--- Supplied records ---

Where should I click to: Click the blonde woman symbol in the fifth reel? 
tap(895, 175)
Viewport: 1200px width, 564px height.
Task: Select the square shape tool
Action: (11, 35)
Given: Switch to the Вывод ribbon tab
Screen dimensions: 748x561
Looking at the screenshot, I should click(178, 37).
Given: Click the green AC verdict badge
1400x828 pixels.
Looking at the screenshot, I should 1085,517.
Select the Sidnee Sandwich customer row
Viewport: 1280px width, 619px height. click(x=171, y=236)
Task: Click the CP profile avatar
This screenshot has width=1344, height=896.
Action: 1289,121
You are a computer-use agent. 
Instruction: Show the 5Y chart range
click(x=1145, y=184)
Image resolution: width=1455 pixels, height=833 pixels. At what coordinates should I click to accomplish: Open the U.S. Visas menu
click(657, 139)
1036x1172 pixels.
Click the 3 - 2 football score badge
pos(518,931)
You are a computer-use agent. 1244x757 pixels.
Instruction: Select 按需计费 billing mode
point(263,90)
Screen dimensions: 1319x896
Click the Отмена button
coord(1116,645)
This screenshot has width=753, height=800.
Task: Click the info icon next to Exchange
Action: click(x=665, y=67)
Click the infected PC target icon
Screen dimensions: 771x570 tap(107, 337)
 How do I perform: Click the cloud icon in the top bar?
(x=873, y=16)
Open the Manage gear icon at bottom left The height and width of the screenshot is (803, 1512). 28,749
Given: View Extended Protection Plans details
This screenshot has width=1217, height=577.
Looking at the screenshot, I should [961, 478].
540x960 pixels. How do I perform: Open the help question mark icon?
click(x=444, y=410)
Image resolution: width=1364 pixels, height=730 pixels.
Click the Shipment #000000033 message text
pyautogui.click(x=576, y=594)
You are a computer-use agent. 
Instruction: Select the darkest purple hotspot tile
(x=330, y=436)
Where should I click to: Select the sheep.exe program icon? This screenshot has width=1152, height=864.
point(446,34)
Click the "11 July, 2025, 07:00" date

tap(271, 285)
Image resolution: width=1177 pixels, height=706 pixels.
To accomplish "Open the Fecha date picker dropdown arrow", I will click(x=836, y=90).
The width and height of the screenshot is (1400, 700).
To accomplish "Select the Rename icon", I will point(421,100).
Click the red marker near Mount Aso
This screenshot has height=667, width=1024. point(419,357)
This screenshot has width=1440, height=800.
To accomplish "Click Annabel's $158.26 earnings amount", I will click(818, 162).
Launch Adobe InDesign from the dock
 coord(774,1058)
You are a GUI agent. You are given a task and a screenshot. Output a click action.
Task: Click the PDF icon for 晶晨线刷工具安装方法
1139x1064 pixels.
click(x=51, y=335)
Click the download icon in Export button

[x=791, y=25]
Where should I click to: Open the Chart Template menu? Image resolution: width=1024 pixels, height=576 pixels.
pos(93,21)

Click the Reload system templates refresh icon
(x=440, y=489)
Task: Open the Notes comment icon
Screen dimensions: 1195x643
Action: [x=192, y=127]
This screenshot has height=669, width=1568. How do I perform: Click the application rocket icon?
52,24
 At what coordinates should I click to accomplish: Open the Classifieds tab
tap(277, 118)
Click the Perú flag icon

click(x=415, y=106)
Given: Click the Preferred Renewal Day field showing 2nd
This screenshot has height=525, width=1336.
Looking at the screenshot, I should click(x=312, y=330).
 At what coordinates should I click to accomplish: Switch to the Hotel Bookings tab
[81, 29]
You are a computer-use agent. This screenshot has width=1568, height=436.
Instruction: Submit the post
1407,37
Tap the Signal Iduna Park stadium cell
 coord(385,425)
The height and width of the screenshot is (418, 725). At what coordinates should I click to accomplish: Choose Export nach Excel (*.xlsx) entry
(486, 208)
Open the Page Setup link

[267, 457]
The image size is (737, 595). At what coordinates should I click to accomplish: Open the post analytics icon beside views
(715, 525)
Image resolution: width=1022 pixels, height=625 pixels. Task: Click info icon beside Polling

---

Please repeat the entries from the line with "Open the Page Setup link" up to and including the last line of the entries.

Open the Page Setup link

[267, 457]
The image size is (737, 595). At what coordinates should I click to accomplish: Open the post analytics icon beside views
(715, 525)
Image resolution: width=1022 pixels, height=625 pixels. Task: Click info icon beside Polling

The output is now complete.